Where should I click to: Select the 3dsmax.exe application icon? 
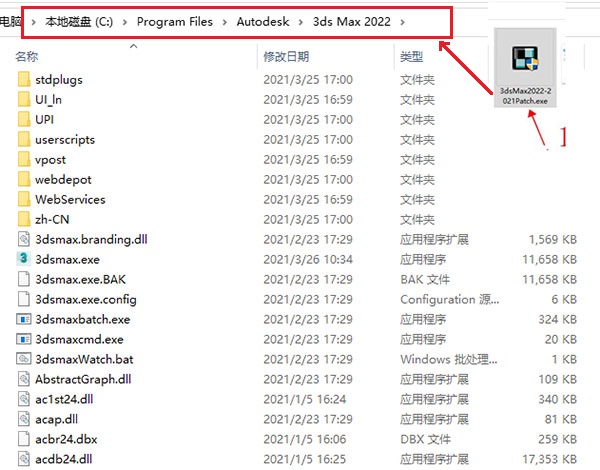point(25,259)
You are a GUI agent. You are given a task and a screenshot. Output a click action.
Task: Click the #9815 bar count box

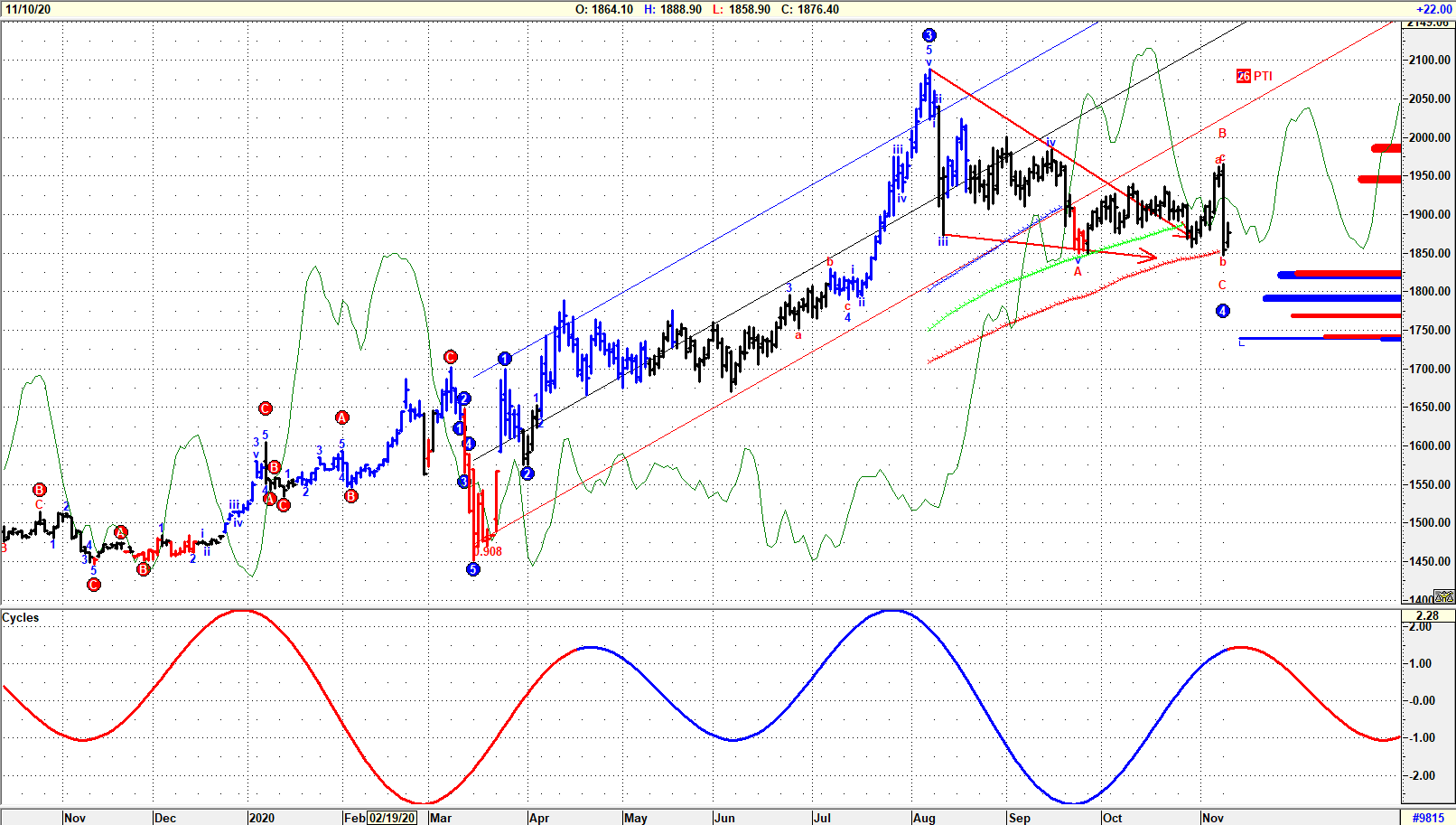pyautogui.click(x=1428, y=818)
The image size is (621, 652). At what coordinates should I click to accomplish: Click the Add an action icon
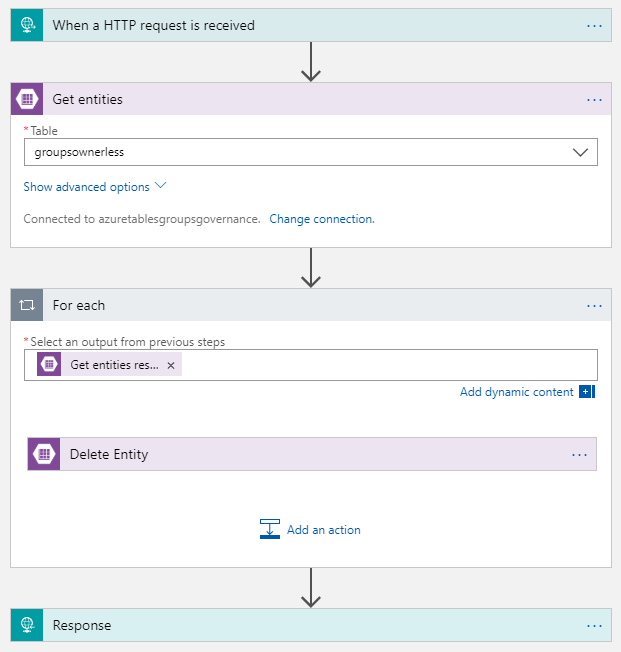point(269,530)
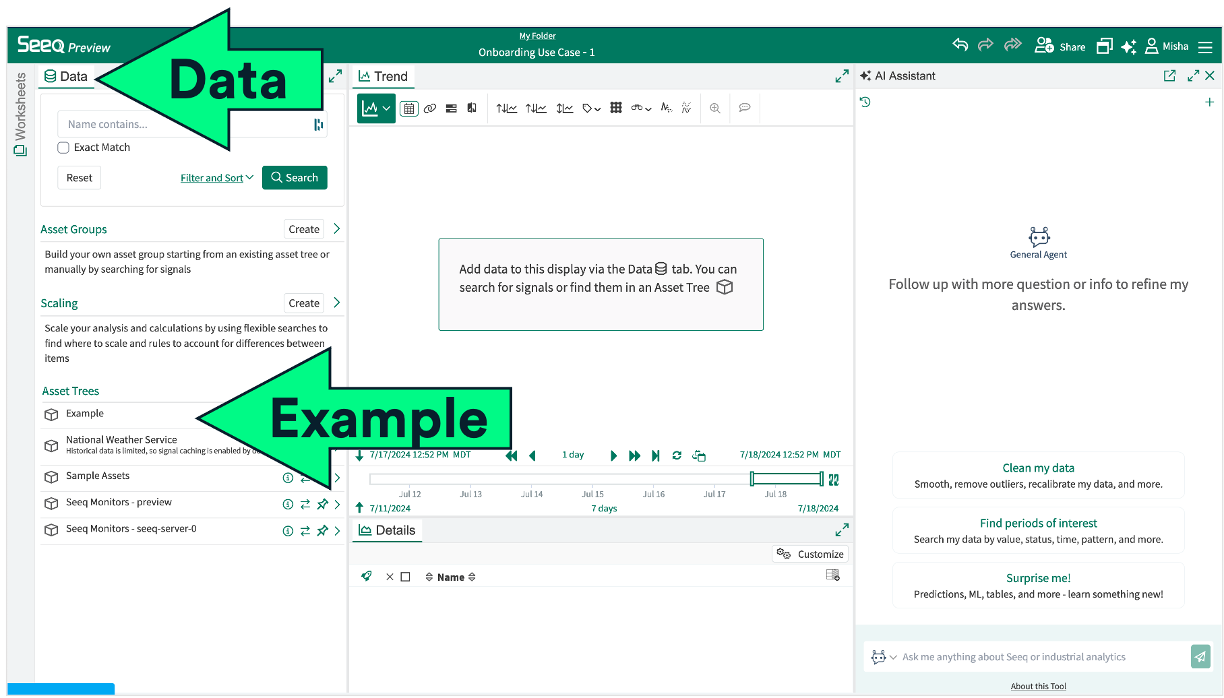This screenshot has width=1224, height=698.
Task: Click the Customize button in Details
Action: tap(810, 554)
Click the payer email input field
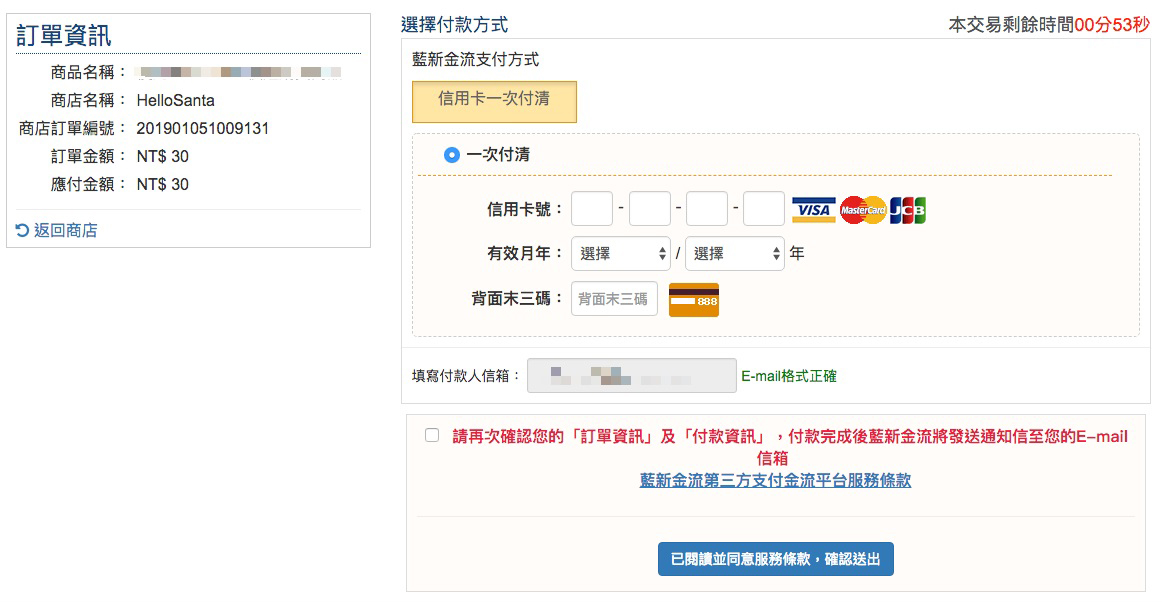Image resolution: width=1162 pixels, height=605 pixels. pyautogui.click(x=631, y=376)
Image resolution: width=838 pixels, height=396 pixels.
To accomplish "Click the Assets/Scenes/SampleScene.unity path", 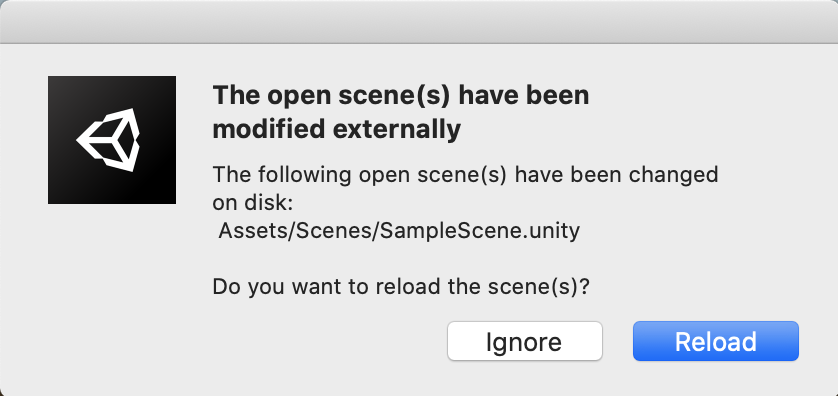I will point(399,231).
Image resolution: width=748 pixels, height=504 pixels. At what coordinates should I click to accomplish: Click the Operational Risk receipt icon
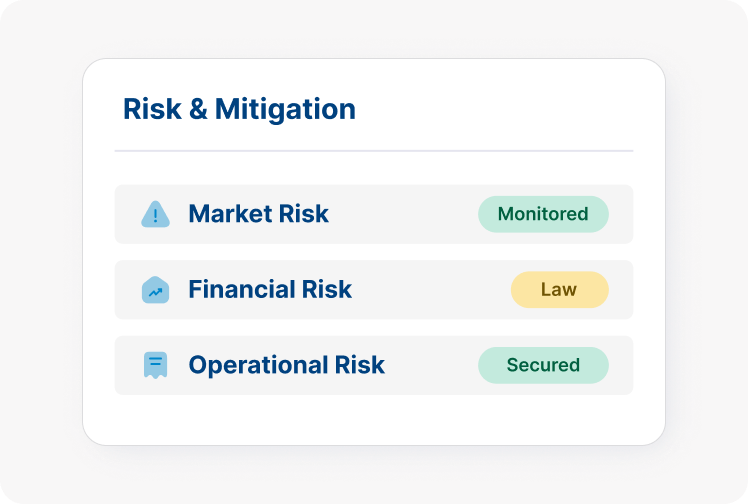(x=155, y=365)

* _Exercise requirements_: Give back each line of the entries above that contains the word "icon". Case counts.

* _Task solution_:
Where should I click to: Select the 3dsmax.exe application icon? 
The image size is (621, 652). At what coordinates should I click to accomplish: Click the Add an action icon
Image resolution: width=748 pixels, height=504 pixels. At what coordinates should I click to accomplish: Click the Operational Risk receipt icon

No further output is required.